Lastly, Taiwan to date has focused its technology policies on replicating the success of Silicon Valley, which grew out of large, isolated research science parks shored up by massive, economic, human resource and political support during the Cold War era. The Silicon Valley model, given its unique history, is unlikely to be replicated anywhere else in the world. Therefore, Taiwan should instead look to other global technology clusters for policy inspiration. While Silicon Valley remains the world’s undisputed premier technology cluster, the US Northeast Corridor (New York, Boston, Philadelphia, and DC) has risen in the past decade to become the world’s second largest, with other clusters like Los Angeles, Chicago, London, and Beijing also expanding rapidly. The majority of technology clusters outside of Silicon Valley espouse a “fusion” model, where technology firms capitalize on existing sectors such as entertainment, media, fashion, education, culture, retail, or public security, to create new paradigms for traditional economic strengths. Given Taiwan’s traditional strengths in manufacturing, and Taipei’s existing media, politics, entertainment, education, and financial sectors, the island nation will likely see more success in a “fusion” model that contrasts with that of the Silicon Valley.

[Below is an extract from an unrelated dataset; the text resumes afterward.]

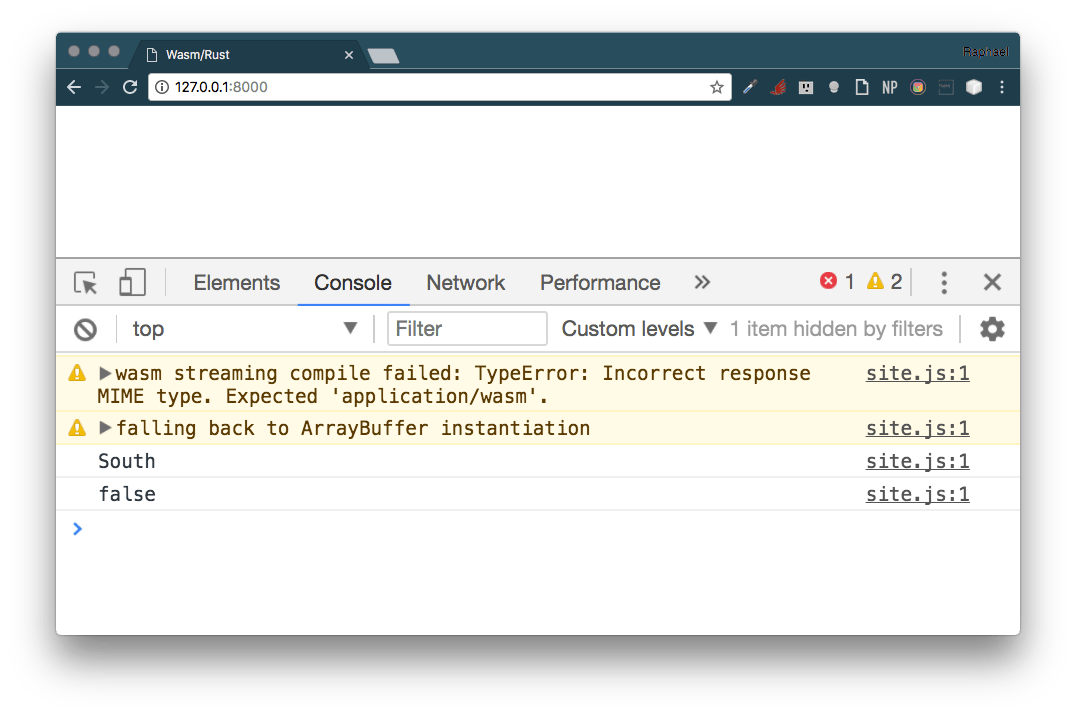Click the eyedropper extension icon

(749, 87)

In the near term (and arguably during President Tsai’s tenure), Taiwan will need to create substantial employment and tax incentives for desired talent to enter the island either as high-skill workers or as entrepreneurs. While much of the discussion has been around attracting foreign talent, it is important to note that Taiwan is currently witnessing a severe talent drain, totalling more than 20,000 white-collar workers a year, many of whom have gone to the People’s Republic of China, which now employs more than 400,000 Taiwanese.

In the long term, Taiwan must tackle the fundamental problem of its unbalanced approach to education and research, in order to maintain a talent edge in a world where interdisciplinary engineering creatives with automation tools are rapidly replacing singular disciplinary talent. It is crucial for the Tsai administration to push for nationally coordinated academic agendas in Robotics, Human-Computer Interaction, Artificial Intelligence, and Computational Biology, and to complement these interdisciplinary developments with stronger research and education in basic sciences and liberal arts such as Mathematics, Statistics, Psychology, and Economics.

The main point: Taiwan’s new Asian Silicon Valley initiative’s success hinges on bridging the managerial gap in its trailing software industry, as well as supporting interdisciplinary training programs to produce talent necessary for new fields such as Artificial Intelligence, User Experience and Robotics. As an export-driven economy, Taiwan should look to technology clusters such as New York, Boston, and DC for their industrial fusion models that transformed traditional competencies with technology, as opposed to mimicking the research park-initiated model of Silicon Valley.